Your copy of the listing should be exact and should contain no pictures.

Supplied information —
┄┄┄┄┄┄┄┄┄┄

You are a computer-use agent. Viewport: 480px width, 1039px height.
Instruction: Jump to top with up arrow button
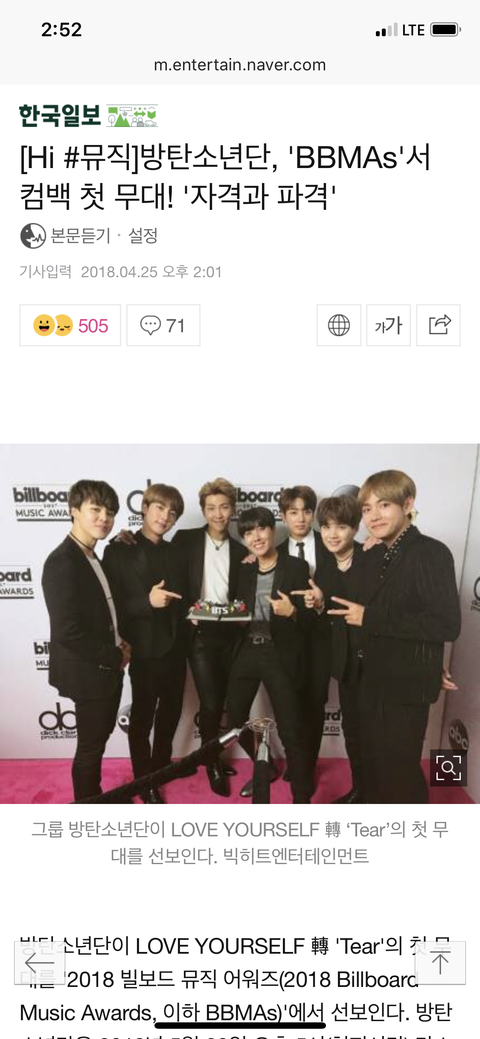440,963
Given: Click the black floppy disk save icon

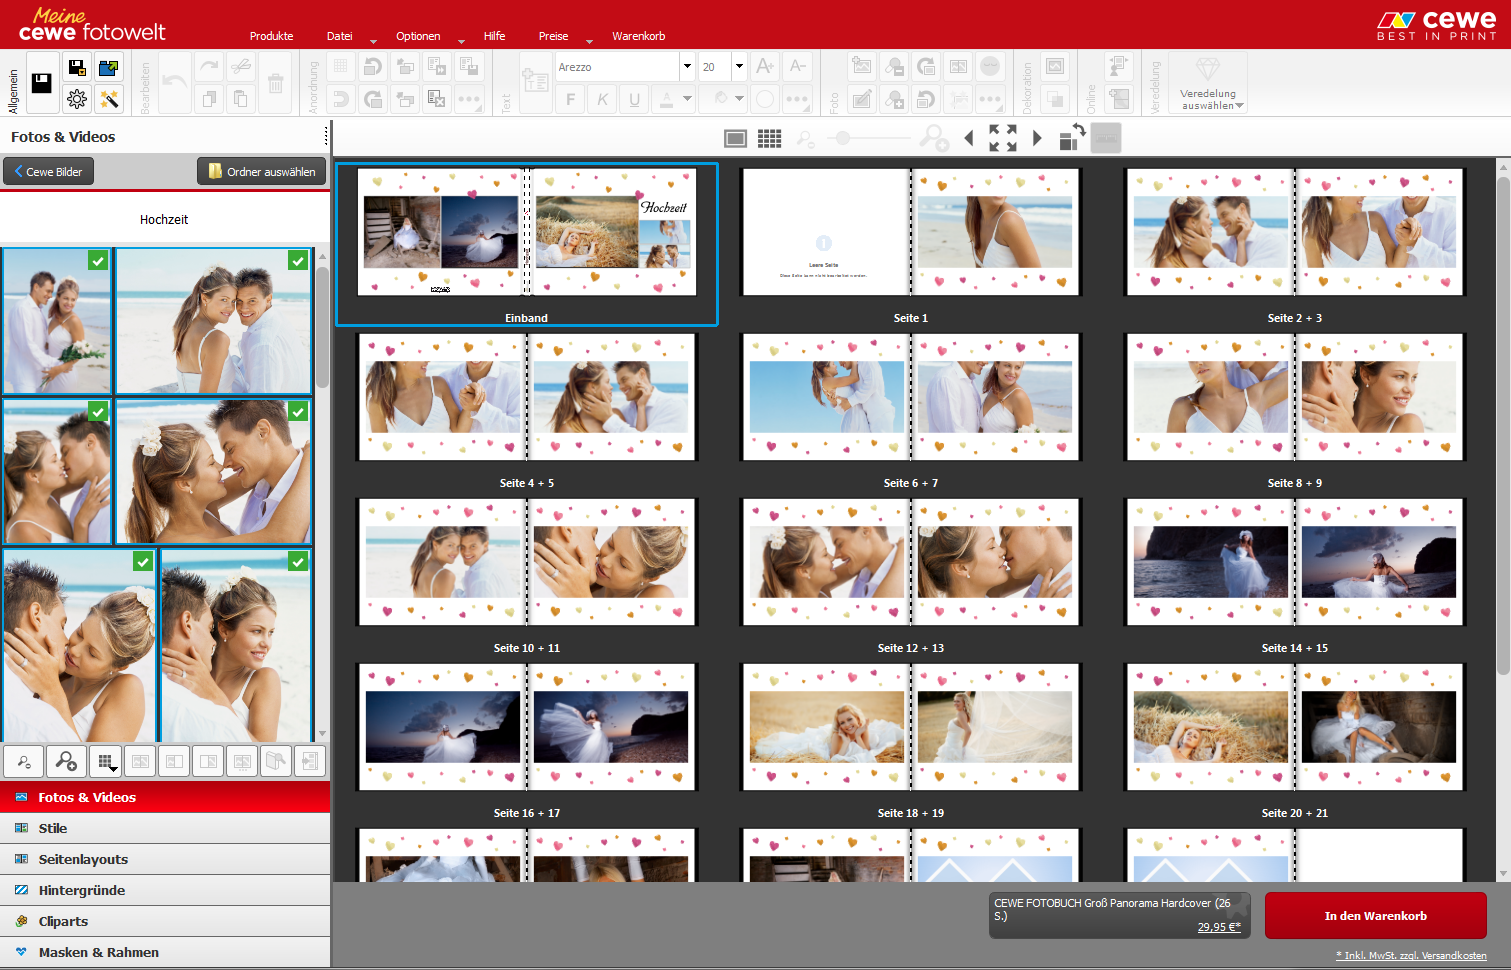Looking at the screenshot, I should click(42, 83).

┄┄┄┄┄┄┄┄┄┄

Task response —
You are a computer-use agent. Viewport: 480px width, 1039px height.
Instruction: Jump to top with up arrow button
440,963
Given: Click the black floppy disk save icon

Looking at the screenshot, I should click(42, 83).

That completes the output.